Abstractness ratio for a SW Component can be calculated by the following formula:
A= Na/Nc
Where: A = Abstractness; A= 0 means full concreteness, A= 1 means full abstractness Na= Number of abstract and interfaces class within the SW Component Nc= Number of classes in the SW Component.
For example, if Inference Kernel contains 6 classes which 2 are interfaces, then A = 1/3, meaning that is relatively concrete.
Main Sequence
The main sequence aids in the design of software components by guiding the determination of their required levels of abstractness and stability. It serves as a framework to establish a balance between the need for abstraction, which allows for extensibility in stable components, and concreteness, which facilitates the ease of modification in less stable components.
The “Too Rigid” scenario occurs when a software component is characterized by high stability (I = 0) and high concreteness (A = 0). This state is undesirable as it signifies a component that is overly inflexible and resistant to change. In this condition, the software component cannot be easily extended, making it challenging to introduce modifications. Therefore, it is not an optimal state for a software component to persist in.
The “Useless” scenario occurs when a software component exhibits high instability (I = 1) and high abstractness (A = 1). This state is undesirable as it signifies a component that is overly abstract and unstable, leading to unused code.
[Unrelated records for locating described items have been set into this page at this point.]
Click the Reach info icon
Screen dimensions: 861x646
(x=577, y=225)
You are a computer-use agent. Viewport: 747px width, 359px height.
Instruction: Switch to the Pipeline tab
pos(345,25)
In this condition, the software component is abstract but lacks utilization by other components, rendering it ineffective and contributing to unnecessary code. Therefore, it is not an optimal state for a software component to persist in.
The Main Sequence is represented by the line that traverses from high instability and high abstractness to low instability and low abstractness. This sequence delineates the ideal range where software components should aim to position themselves. In this zone, the interplay between stability and abstraction does not result in adverse effects on the relationship between the software component and others. This equilibrium facilitates a well-designed system, ensuring that each software component aligns appropriately in terms of stability and abstraction, contributing to overall system integrity and flexibility.